So, does the review fall into one of those categories? If so, you may be in luck. Unfortunately there is not a big red delete button. Here’s what you can do:
- Log into Google My Business.
- Select the location (if you have multiple)
- In the menu, select “Reviews”
- Find the review in question. Click the three-dot menu, then select “Flag as inappropriate.”
It can take several days for someone at Google to review your request and determine whether or not they will delete the review. If it is really bad, and if it is possible, you can ask other people to flag the review also, by viewing the review on your Google Maps listing. This may bring more attention from Google to the offensive review.
Third | What to do next
If you choose not to flag a review as inappropriate or if Google does not remove the review, here are some tactics that have been successful.

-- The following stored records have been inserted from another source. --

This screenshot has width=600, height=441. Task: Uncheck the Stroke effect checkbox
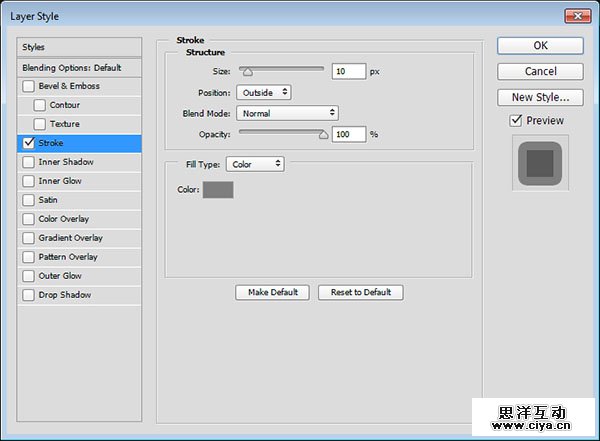[28, 143]
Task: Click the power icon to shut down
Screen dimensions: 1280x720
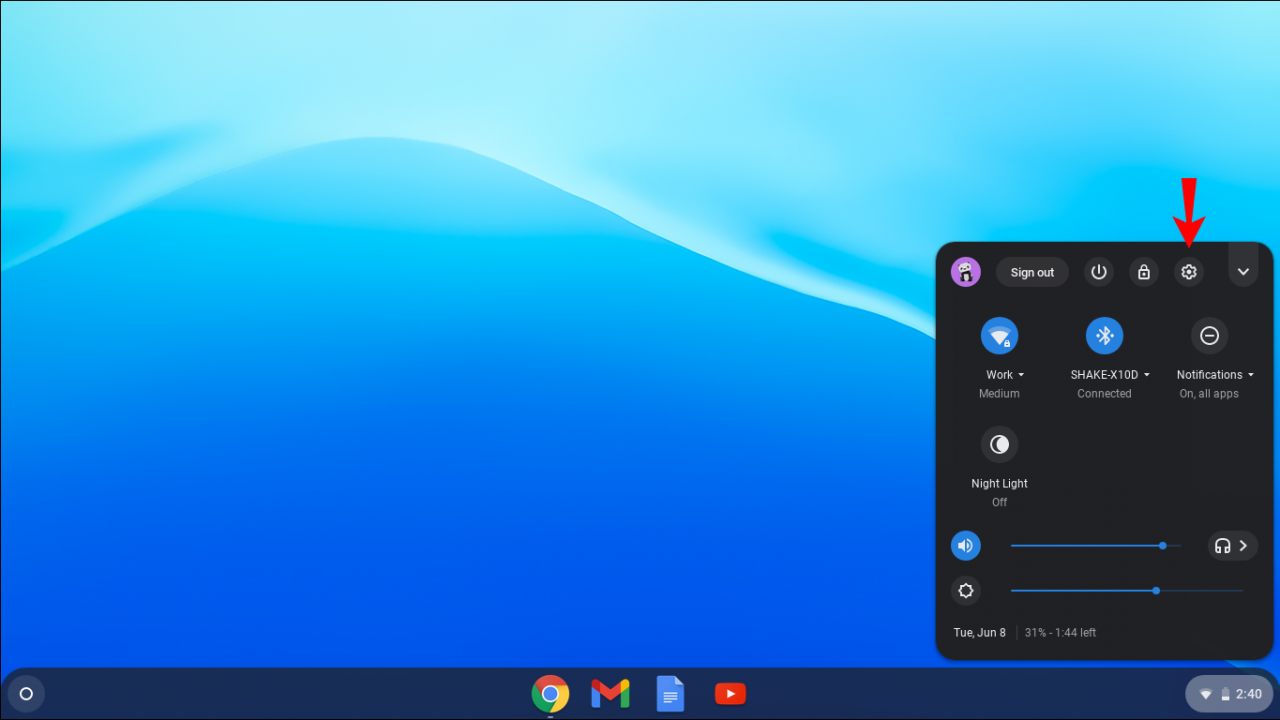Action: [1099, 271]

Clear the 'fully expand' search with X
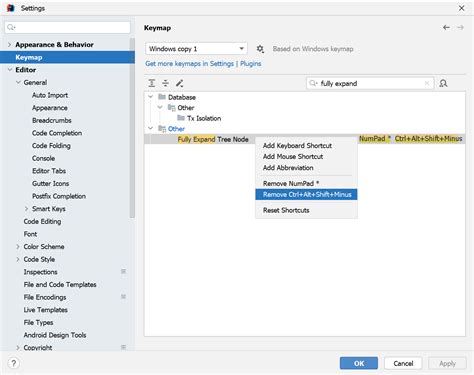pos(427,83)
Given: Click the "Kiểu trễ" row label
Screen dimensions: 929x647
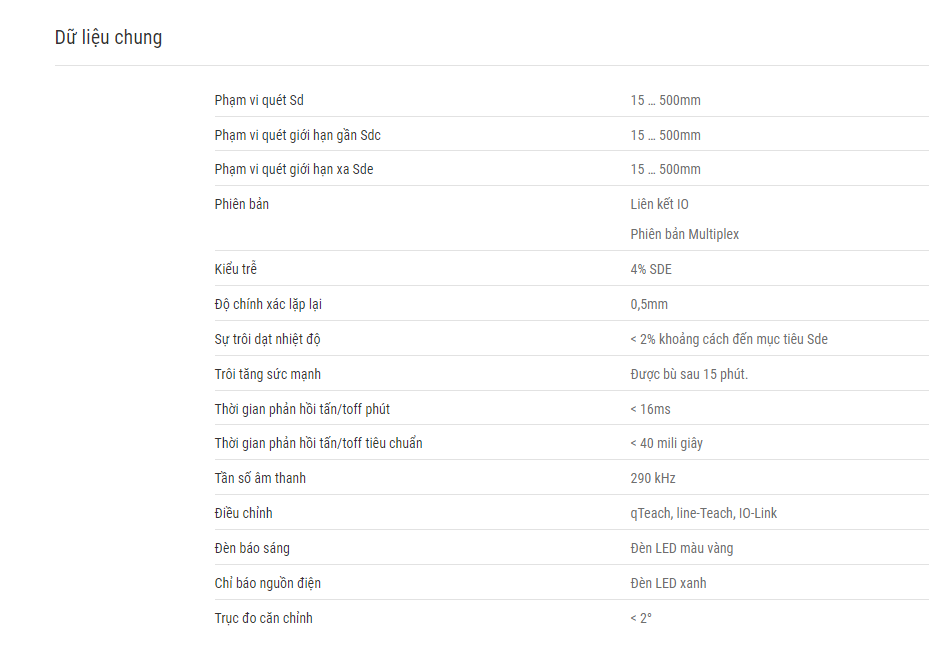Looking at the screenshot, I should (235, 269).
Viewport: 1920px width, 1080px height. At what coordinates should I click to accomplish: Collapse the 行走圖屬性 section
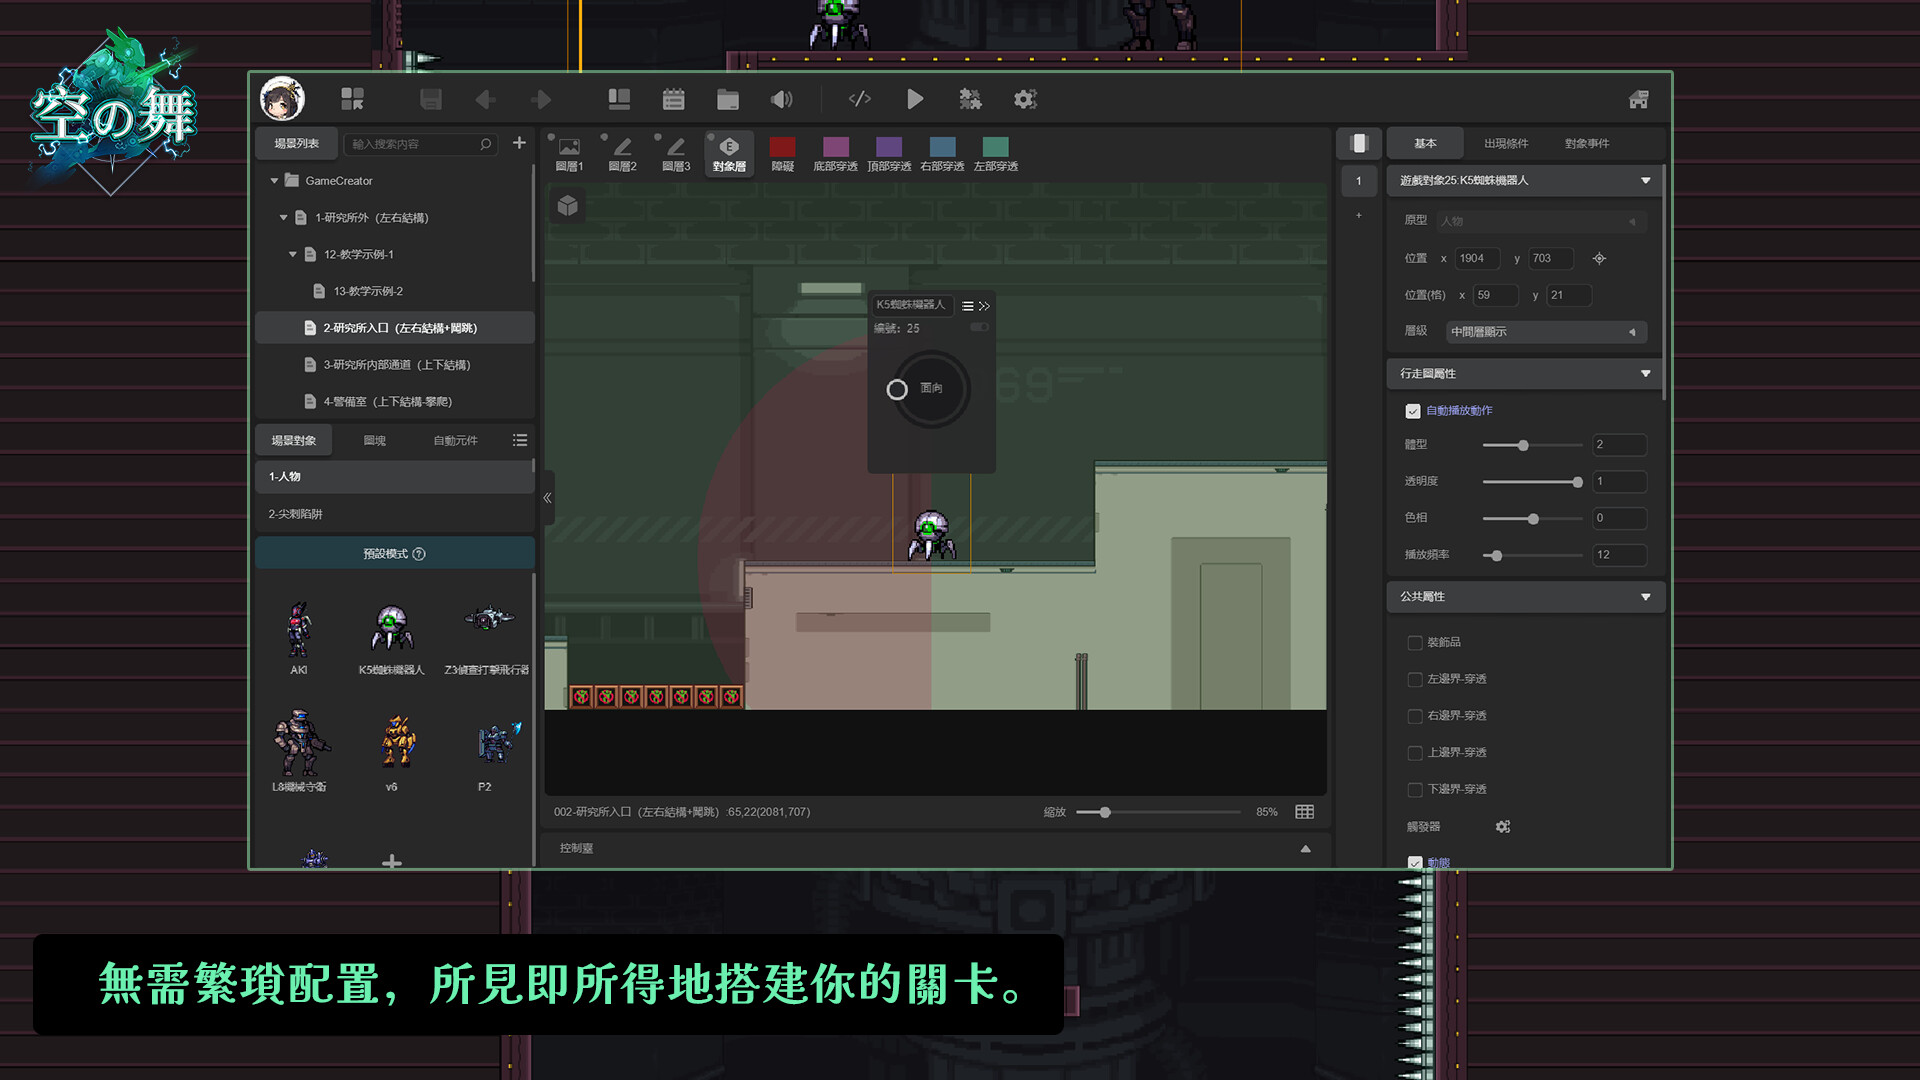1645,373
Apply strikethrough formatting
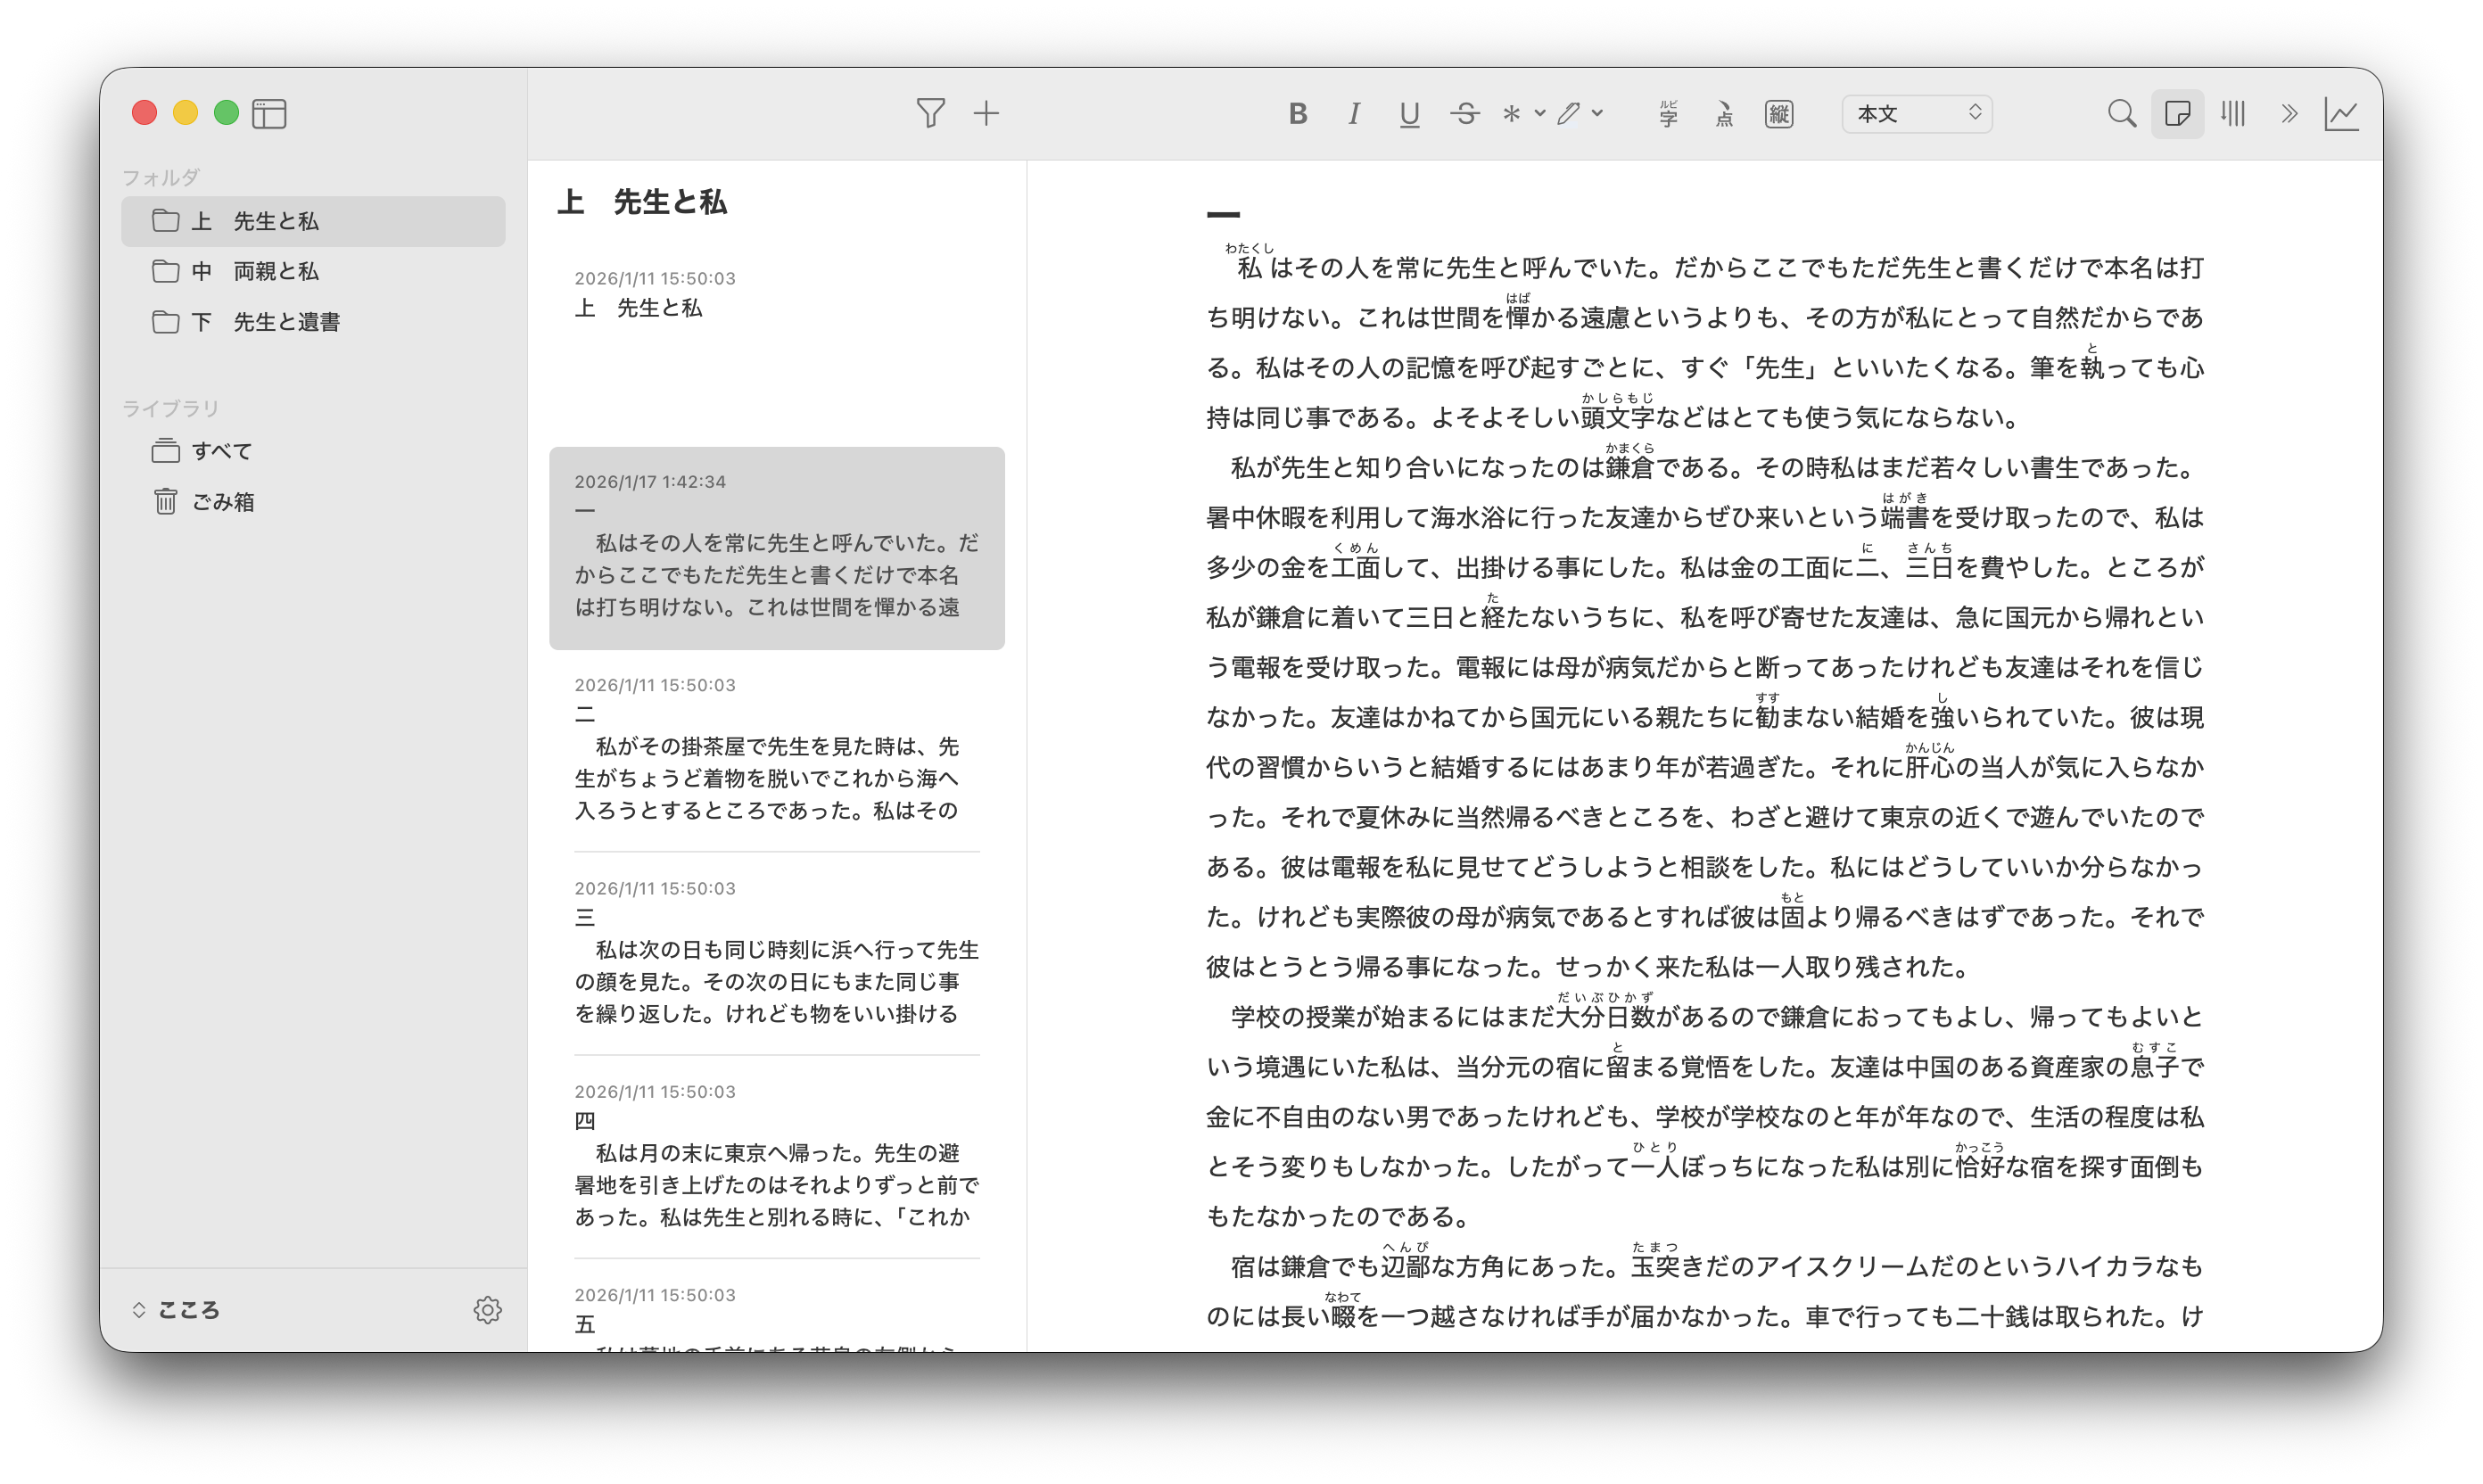Image resolution: width=2483 pixels, height=1484 pixels. click(x=1465, y=114)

- Reach Out | Do you know the person who left the review? Usually a friendly phone call, asking what you can do to make the situation right, will cause them to question their decision. They may even take down the review on their own without you even asking.
- Respond on Google | Respond kindly. Do not get defensive. Do not make it personal. Apologize if necessary, and offer to make it right. Keep the response brief. Ask them to contact you directly to discuss.
- “Burry the Review” | Request and promote more positive customer reviews, which has the effect of pushing the negative reviews down to to the bottom, and will help with your Google Review average.